Flexibilité oblige, notre époque se fait élastique. Désormais à écouter les conversations, nous ne répondons plus aux propos de notre interlocuteur. Non ! On rebondit sur ce qui vient d’être dit, l’interlocuteur ayant complètement disparu. Pourquoi ? Il nous faut quitter les chaises ou fauteuils de nos salons cafés, et nous installer sur des trampolines ce qui nous permettrait de joindre le geste à la parole. Rebondir dans une époque souple et caoutchouteuse, c’est aussi repartir du bon pied, ce qui infère que notre interlocuteur devenu inexistant c’est fourvoyé trompé de chemin, en quelque sorte qu’il a tout faux.

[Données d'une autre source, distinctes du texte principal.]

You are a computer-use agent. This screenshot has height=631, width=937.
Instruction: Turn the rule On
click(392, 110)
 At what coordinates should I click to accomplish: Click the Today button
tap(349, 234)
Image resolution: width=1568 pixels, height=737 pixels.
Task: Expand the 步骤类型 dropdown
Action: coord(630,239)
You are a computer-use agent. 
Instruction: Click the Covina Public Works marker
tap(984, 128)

Bondir ; ce verbe nous dit le dictionnaire appartient à une famille de verbe expressifs calquée du Grec et exprimant la notion de bourdonnement. Ainsi un débat ou tous bondiraient, puis bondiraient à nouveau donc rebondiraient, serait un débat ou plus rien n’est audible. Il vrai aussi que l’étymologie nous dit que bondir à le sens de « retentir, résonner » mais méfions nous des homophonies «résonner» n’est pas «raisonner».

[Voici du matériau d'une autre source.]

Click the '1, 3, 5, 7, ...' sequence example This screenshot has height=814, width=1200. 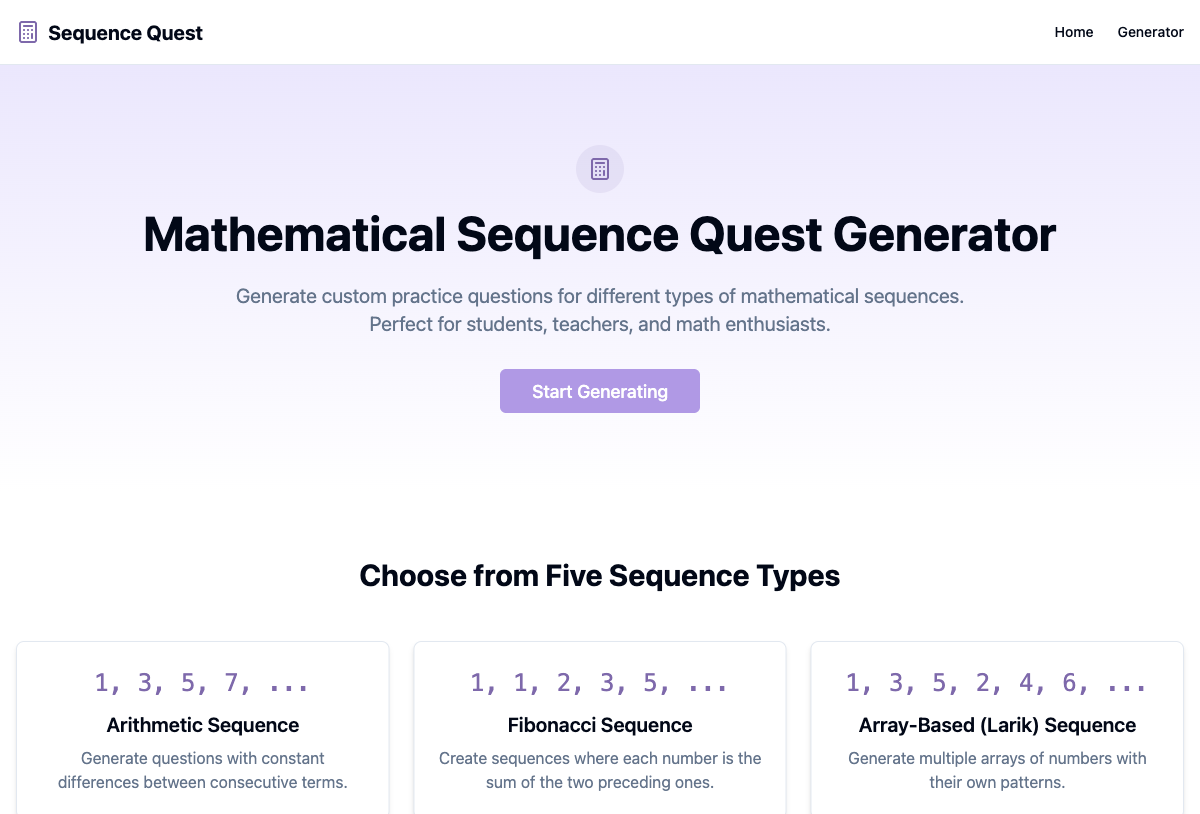point(202,683)
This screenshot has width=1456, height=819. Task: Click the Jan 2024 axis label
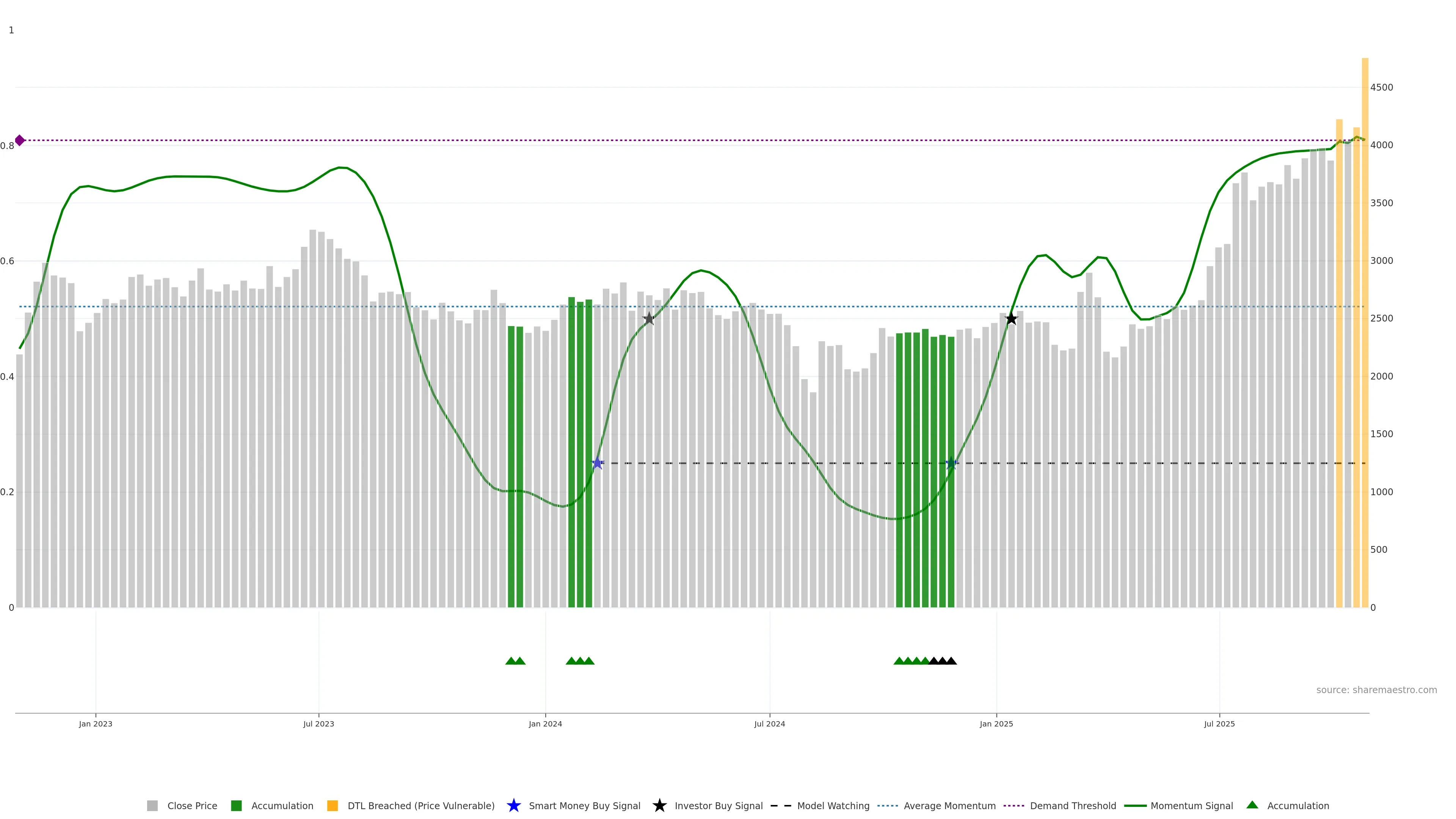tap(545, 724)
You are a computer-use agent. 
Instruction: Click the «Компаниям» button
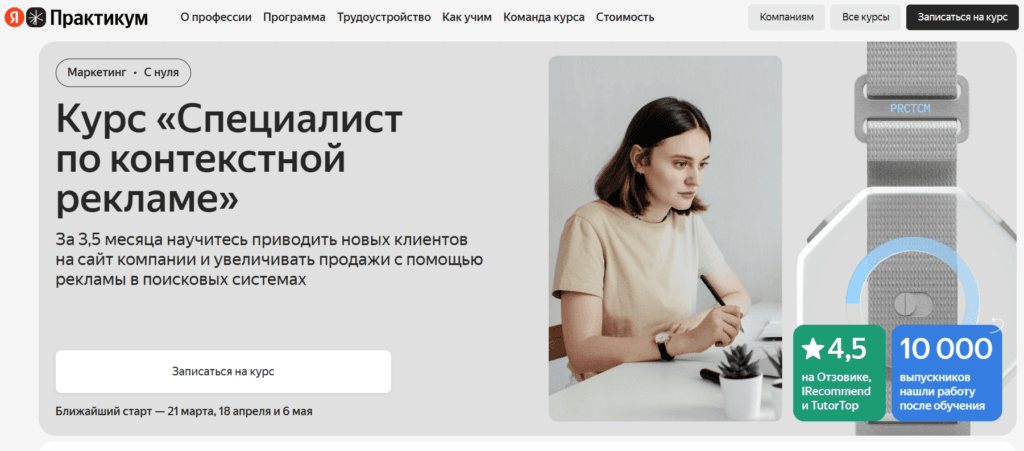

Nous passons ainsi du café salon, au gymnasium, à la ruche, pour nous rendre dans un clocher où résonnent les cloches.
Le passage actuel de faire « des sauts », sens moderne de bondir (il ne s’agit pas là de faire le sot) s’expliquerait par un changement de registre où l’impression auditive de sons montants et descendants a dû se substituer à une impression visuelle. Pour ce mot faisant partie d'un groupe ayant très anciennement  associé son et mouvement, par le tournoiement de l’insecte, et le tourbillonnement de la toupie,  P Giraud invoque le moyen français « bonde » ou « balle de paume » (le débat deviendrait alors un jeu de main) qui aurait servi d’intermédiaire, bondir évoquant alors les mouvements de la balle après qu’elle eut frappé le mur. Par transposition, un sens figuré apparaît  « réagir sous l’empire d’une émotion » ce qui n’est pas très philosophique si l’on pense que philosopher serait d’agir de réfléchir sous le règne de la raison et si j’en crois Spinoza, sous le contrôle de ses affects.

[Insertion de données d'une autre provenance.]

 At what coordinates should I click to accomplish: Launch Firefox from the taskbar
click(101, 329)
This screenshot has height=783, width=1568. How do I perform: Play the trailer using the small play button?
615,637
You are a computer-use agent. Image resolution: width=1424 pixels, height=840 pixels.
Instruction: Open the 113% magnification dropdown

"Bondir" n’est pas "rebondir". Pourtant "rebondir" a suivi une évolution analogue à "bondir". Le sens de retenir a cédé devant le sens spatial correspondant à celui qu’avait pris « bondir » déjà en germe dans le sens ancien d’être ébranlé. Appliqué surtout au mouvement spontané d’un objet élastique, le verbe se sépare alors de « bondir » par ses emplois. Par extension il décrit, sans notion de dynamique, une partie du corps présentant une éminence arrondie (je n’ose penser qu’il s’agît de la pensée).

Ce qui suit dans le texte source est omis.